→ **What the task requires**
Starting at the first line of the entries below, restate each line exactly until you reach the line with "Link-uri utile (44, 2024)", and print that one too. Leave the pictures out and stop there.

── Dataset records

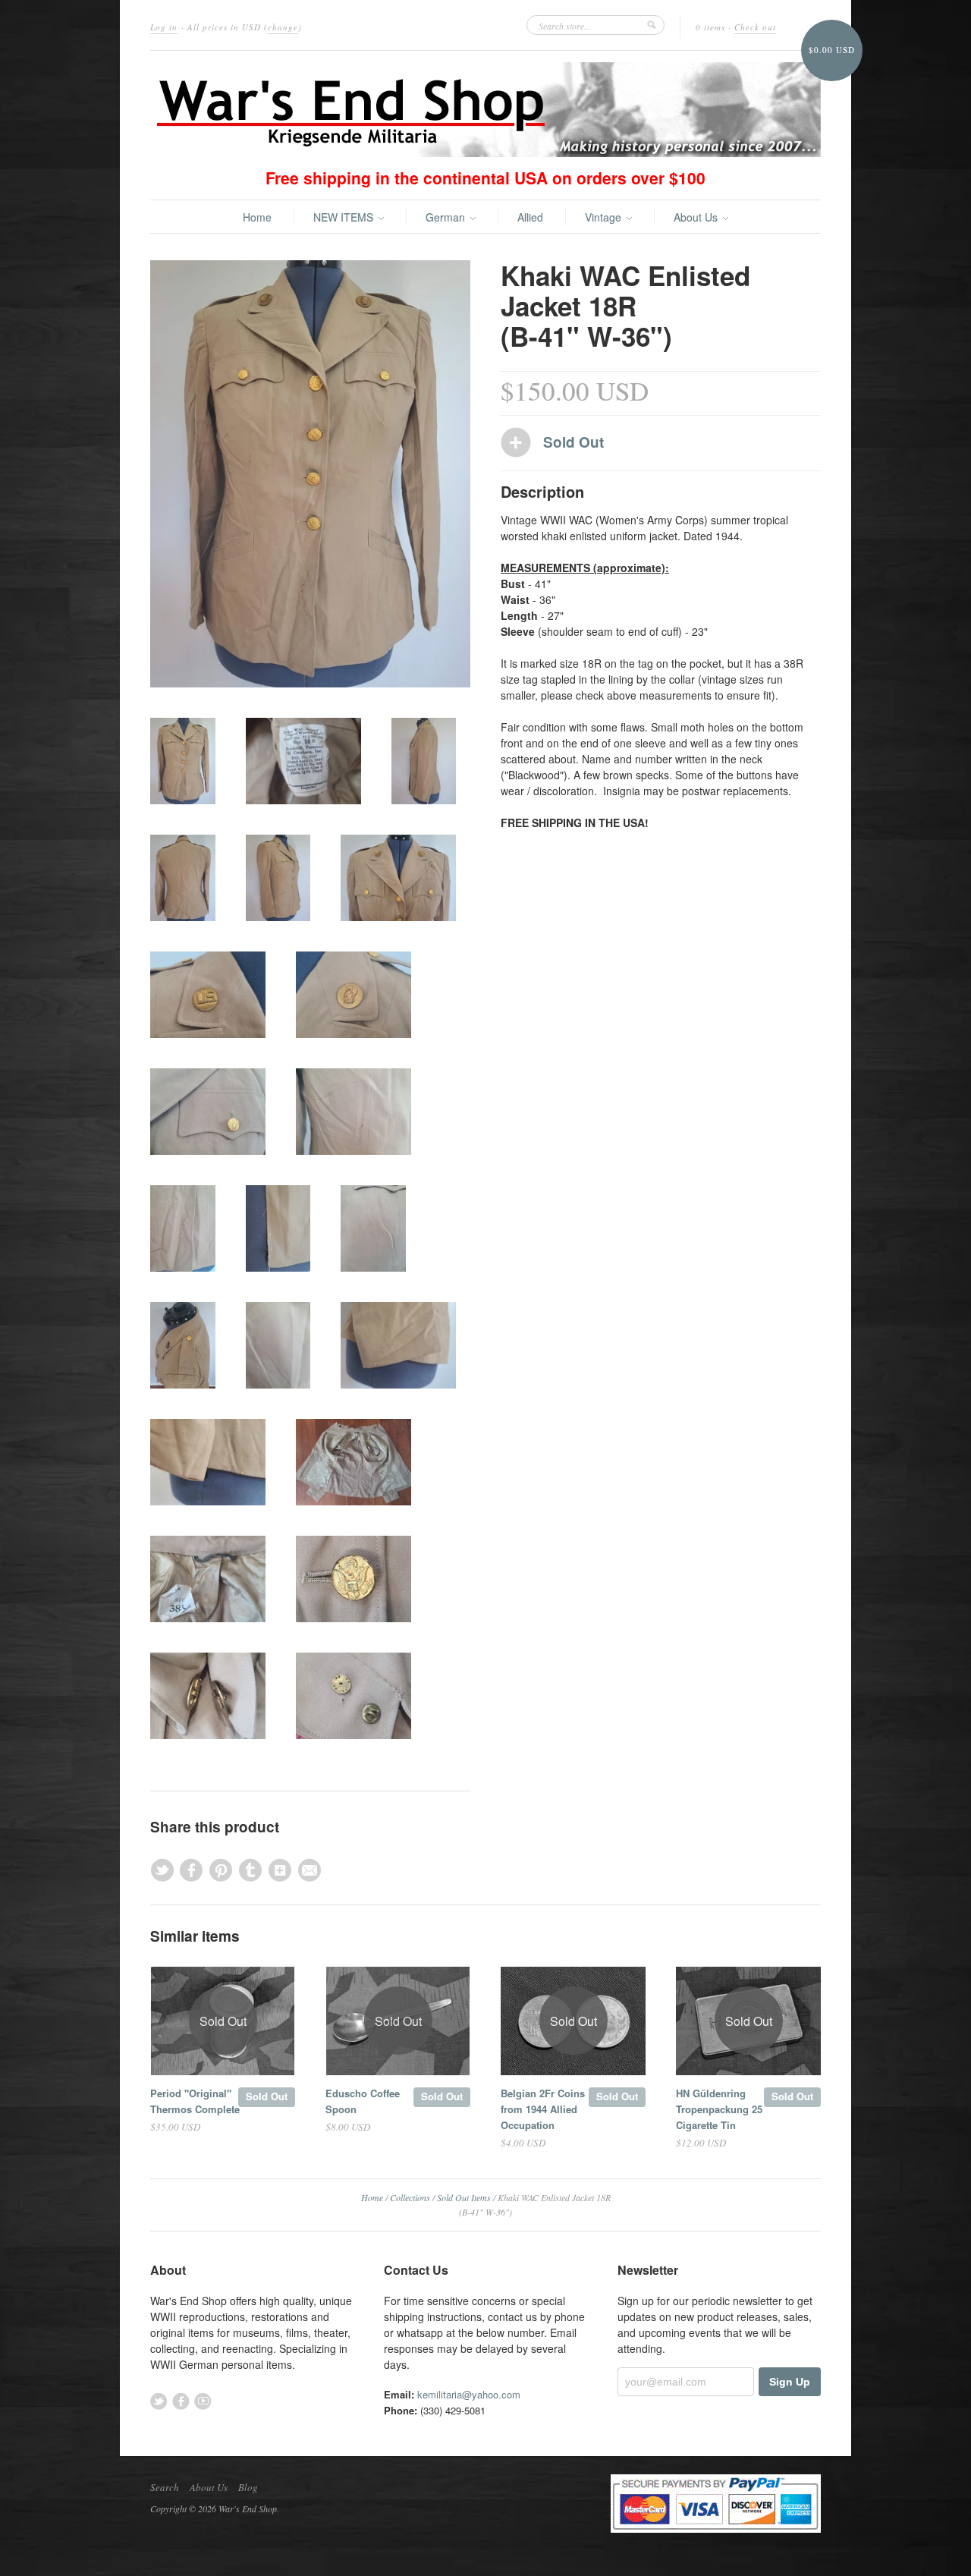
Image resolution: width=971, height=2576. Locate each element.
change (283, 27)
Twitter (159, 2401)
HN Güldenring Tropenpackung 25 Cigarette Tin (719, 2109)
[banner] (485, 109)
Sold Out (267, 2096)
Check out (755, 27)
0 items (710, 27)
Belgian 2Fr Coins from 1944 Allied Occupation (543, 2109)
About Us (697, 217)
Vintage (604, 217)
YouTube (203, 2401)
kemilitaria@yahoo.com (468, 2394)
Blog (248, 2487)
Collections (410, 2197)
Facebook (181, 2401)
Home (257, 217)
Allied (530, 217)
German (447, 217)
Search (164, 2487)
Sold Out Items (464, 2197)
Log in (164, 27)
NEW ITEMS (344, 217)
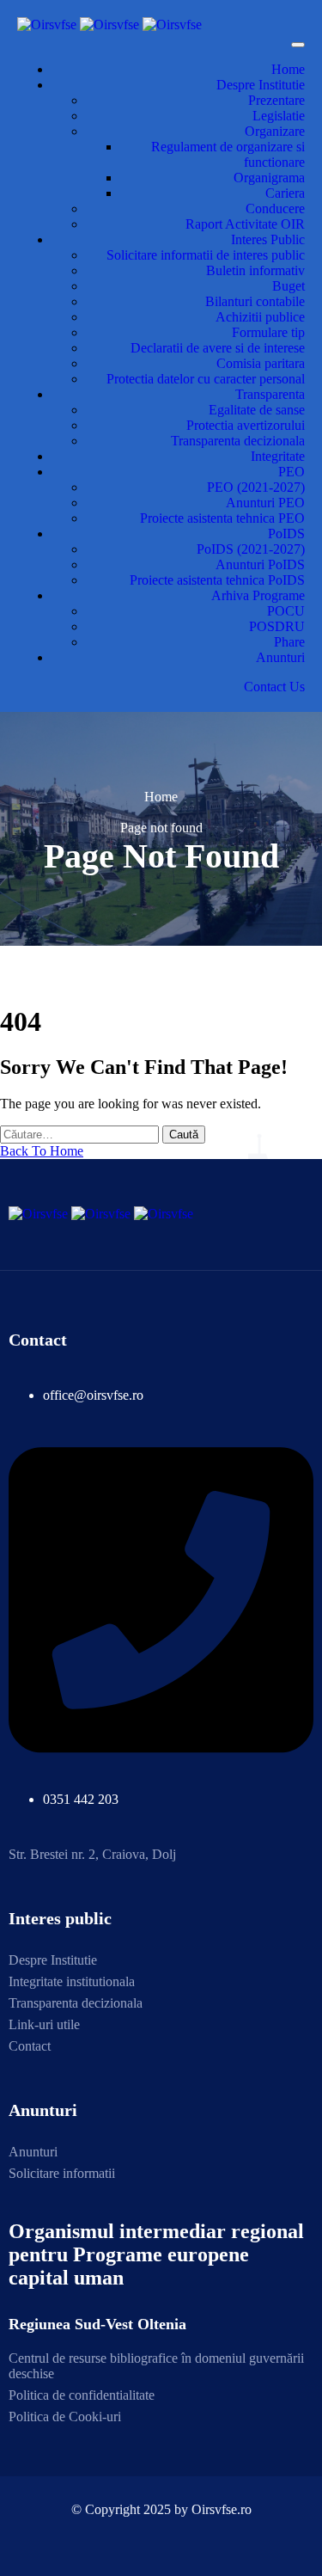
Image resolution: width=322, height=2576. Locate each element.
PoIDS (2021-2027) (251, 549)
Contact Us (274, 686)
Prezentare (276, 100)
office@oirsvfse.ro (93, 1395)
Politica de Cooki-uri (65, 2416)
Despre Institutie (260, 84)
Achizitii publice (260, 317)
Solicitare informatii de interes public (205, 255)
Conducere (275, 208)
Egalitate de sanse (257, 409)
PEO (291, 471)
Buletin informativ (255, 270)
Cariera (285, 193)
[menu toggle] (298, 44)
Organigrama (269, 177)
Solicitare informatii (62, 2173)
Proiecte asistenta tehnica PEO (222, 518)
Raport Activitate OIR (245, 224)
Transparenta (270, 394)
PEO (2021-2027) (256, 487)
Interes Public (268, 239)
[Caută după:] (81, 1133)
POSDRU (277, 626)
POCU (286, 611)
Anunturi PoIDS (260, 564)
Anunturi (280, 657)
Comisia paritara (260, 363)
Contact (30, 2046)
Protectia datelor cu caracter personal (205, 378)
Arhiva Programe (258, 595)
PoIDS (286, 533)
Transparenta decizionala (238, 440)
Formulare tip (268, 332)
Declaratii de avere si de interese (218, 347)
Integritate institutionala (72, 1981)
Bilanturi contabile (255, 301)
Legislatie (278, 115)
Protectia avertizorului (245, 425)
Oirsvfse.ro (221, 2509)
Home (288, 69)
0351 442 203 (80, 1799)
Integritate (278, 456)
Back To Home (41, 1151)
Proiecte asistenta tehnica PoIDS (217, 580)
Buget (288, 286)
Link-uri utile (44, 2024)
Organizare (275, 131)
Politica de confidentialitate (82, 2395)
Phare (289, 642)
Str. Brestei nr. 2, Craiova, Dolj (92, 1854)
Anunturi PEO (265, 502)
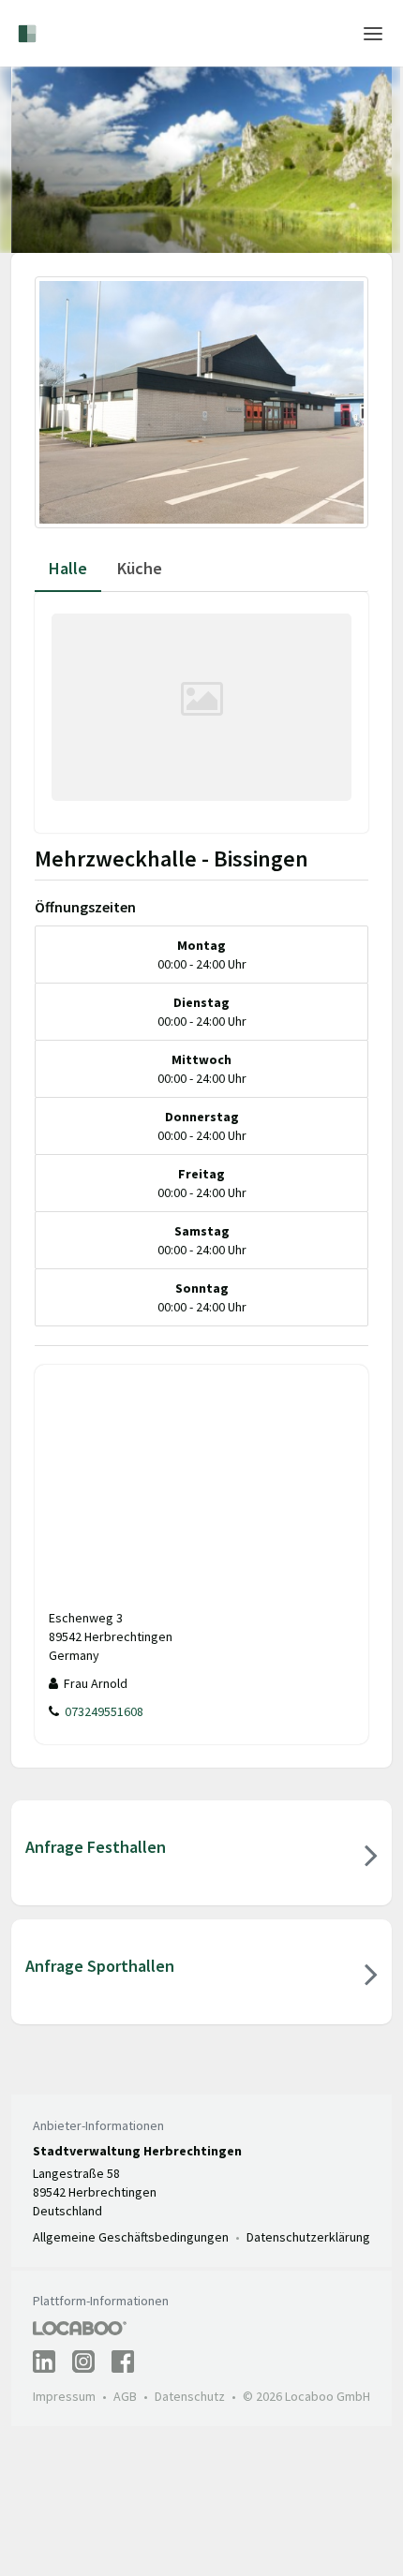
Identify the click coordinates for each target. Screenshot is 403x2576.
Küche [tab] (139, 568)
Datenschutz (190, 2396)
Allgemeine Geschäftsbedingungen (131, 2236)
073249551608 (101, 1711)
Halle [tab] (68, 568)
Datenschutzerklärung (308, 2236)
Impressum (64, 2396)
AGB (125, 2396)
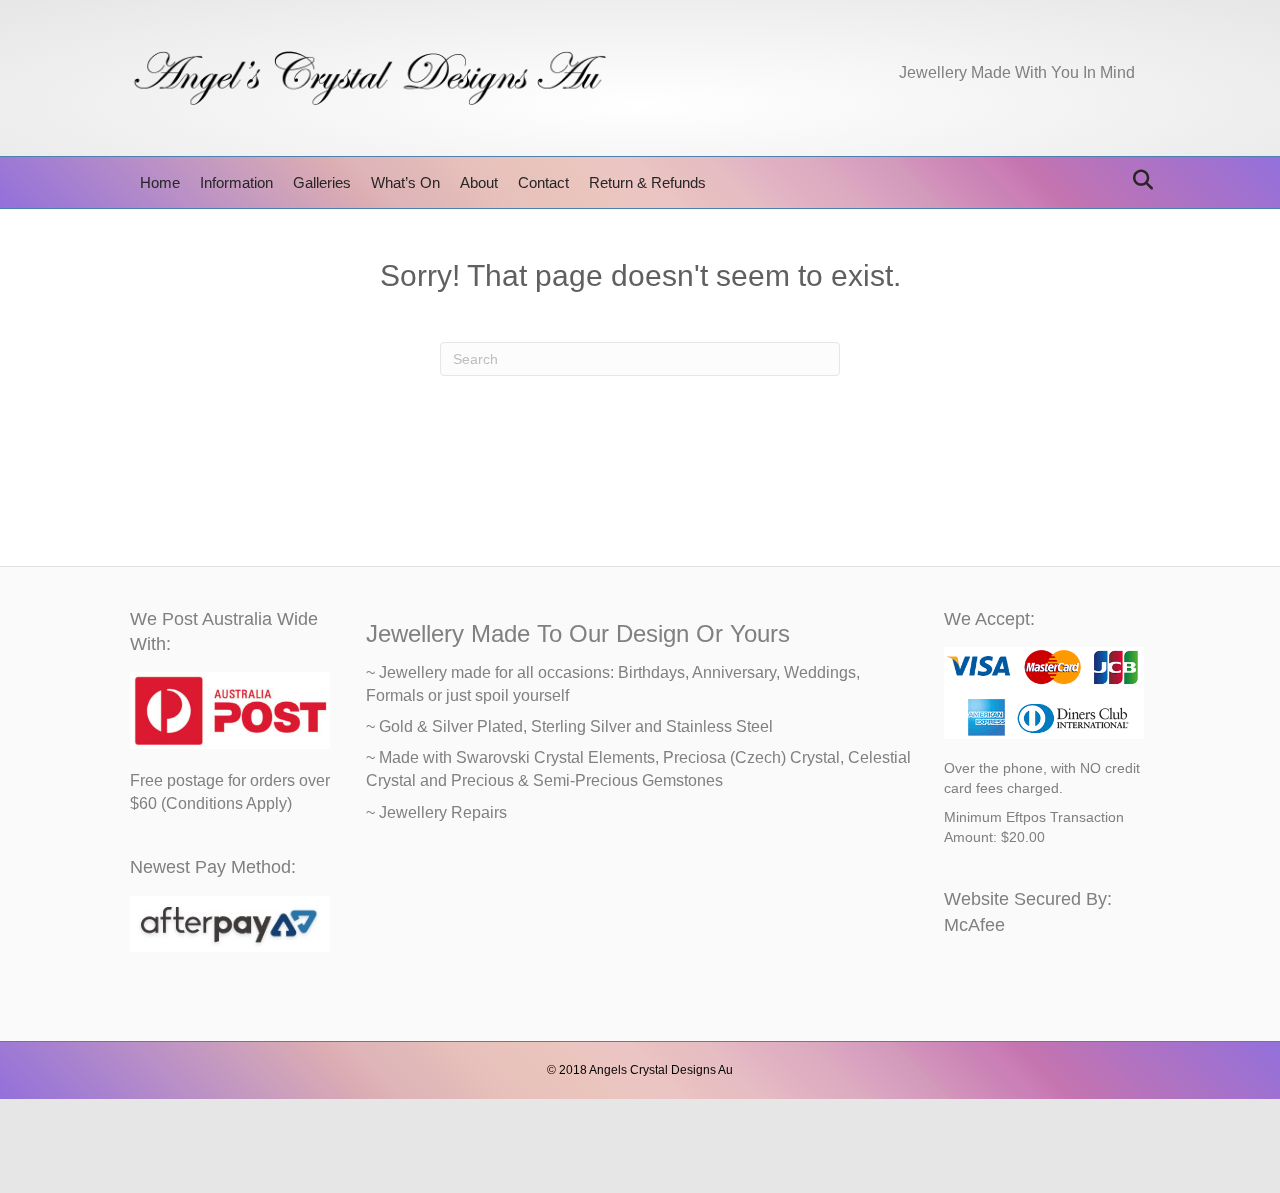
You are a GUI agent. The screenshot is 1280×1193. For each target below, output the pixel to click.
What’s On (405, 182)
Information (236, 182)
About (479, 182)
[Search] (1137, 180)
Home (160, 182)
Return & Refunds (647, 182)
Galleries (322, 182)
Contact (543, 182)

────

→ **Written solution**
Image resolution: width=971, height=2576. Locate each element.
change (283, 27)
Twitter (159, 2401)
HN Güldenring Tropenpackung 25 Cigarette Tin (719, 2109)
[banner] (485, 109)
Sold Out (267, 2096)
Check out (755, 27)
0 items (710, 27)
Belgian 2Fr Coins from 1944 Allied Occupation (543, 2109)
About Us (697, 217)
Vintage (604, 217)
YouTube (203, 2401)
kemilitaria@yahoo.com (468, 2394)
Blog (248, 2487)
Collections (410, 2197)
Facebook (181, 2401)
Home (257, 217)
Allied (530, 217)
German (447, 217)
Search (164, 2487)
Sold Out Items (464, 2197)
Log in (164, 27)
NEW ITEMS (344, 217)
Image resolution: width=322, height=2576. Locate each element.
PoIDS (2021-2027) (251, 549)
Contact Us (274, 686)
Prezentare (276, 100)
office@oirsvfse.ro (93, 1395)
Politica de Cooki-uri (65, 2416)
Despre Institutie (260, 84)
Achizitii publice (260, 317)
Solicitare informatii de interes public (205, 255)
Conducere (275, 208)
Egalitate de sanse (257, 409)
PEO (291, 471)
Buletin informativ (255, 270)
Cariera (285, 193)
[menu toggle] (298, 44)
Organigrama (269, 177)
Solicitare informatii (62, 2173)
Proiecte asistenta tehnica PEO (222, 518)
Raport Activitate OIR (245, 224)
Transparenta (270, 394)
PEO (2021-2027) (256, 487)
Interes Public (268, 239)
[Caută după:] (81, 1133)
POSDRU (277, 626)
POCU (286, 611)
Anunturi PoIDS (260, 564)
Anunturi (280, 657)
Comisia paritara (260, 363)
Contact (30, 2046)
Protectia datelor cu caracter personal (205, 378)
Arhiva Programe (258, 595)
PoIDS (286, 533)
Transparenta decizionala (238, 440)
Formulare tip (268, 332)
Declaratii de avere si de interese (218, 347)
Integritate institutionala (72, 1981)
Bilanturi contabile (255, 301)
Legislatie (278, 115)
Protectia avertizorului (245, 425)
Oirsvfse.ro (221, 2509)
Home (288, 69)
0351 442 203 (80, 1799)
Integritate (278, 456)
Back To Home (41, 1151)
Proiecte asistenta tehnica PoIDS (217, 580)
Buget (288, 286)
Link-uri utile (44, 2024)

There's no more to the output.